The Pulse

Is Pakistan Reviving Its Soft-Power?

With the ascension of Imran Khan to power last year, Islamabad seems keen to improve its soft power capital.

By Hajira Maryam for
Is Pakistan Reviving Its Soft-Power?
Credit: Flickr/ Jawad Zakariya

In January, Pakistani Information Minister Fawad Chaudhry announced a new visa policy to revive the country’s tourism industry. This measure will provide an e-visa option to 175 countries and a visa-on-arrival to 50 other countries. Moreover, the minister also announced policy decrees toward developing the country’s image and making tourism a vibrant sector capable of achieving economic growth while elevating the brand image of the country. 

With the ascension of Imran Khan to power last year, Islamabad seems keen to improve its soft power capital. Utilizing cultural diplomacy more often than before, the Pakistani leadership is in a frenzied move to build a positive image of the country.  The emphasis on the tourism sector, therefore, aligns with Khan’s reform agenda, which consists of optimizing the use of national resources and making the economic machine work for citizens.

There is no doubt that culture, cultural assets, and cultural services have intrinsic worth.
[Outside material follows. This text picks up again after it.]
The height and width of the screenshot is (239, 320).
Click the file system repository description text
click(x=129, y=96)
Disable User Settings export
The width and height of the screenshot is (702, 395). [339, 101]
Thus, foreign policy efforts that mirror cultural capital are by default enhancing the nation’s soft power. The recent opening of the Kartarpur corridor exemplifies such action. It also strikes two birds with one stone: By introducing a visa-free initiative for the Sikh community for cross-border pilgrimages, Pakistan’s premier boosted tourism while also displaying a pro-peace stance. Therefore, through well-articulated cultural-diplomacy efforts, Islamabad turned the historical and religious legacy of a toxic relationship with India into a positive domestic and foreign policy item.

It is noteworthy that Pakistan hosts six UNESCO world heritage sites. While the country’s history is centered around early Islam, Sufi, and Mughal artistic monuments, Pakistan is also home to Hindu temples and Buddhist relics combined with rich natural landscapes. The representation of such rich offerings needs the power of social media in order to create a “force of attraction” in the 21st century. 

In this context, the government’s multi-track efforts, which allow nonofficial channels (travel bloggers and vloggers) to participate to the promotion of the country, is yet another tangible step toward positive nation branding. Recently there has been a surge of international travel vloggers promoting Pakistan. Two key personalities are Eva Zu Beck from Poland and Mark Wiens (Migrationology) from the United States. Through their social media content, the bloggers showcase the colorful and vibrant diversity of Pakistan’s natural landscapes, people, culture, music and food. 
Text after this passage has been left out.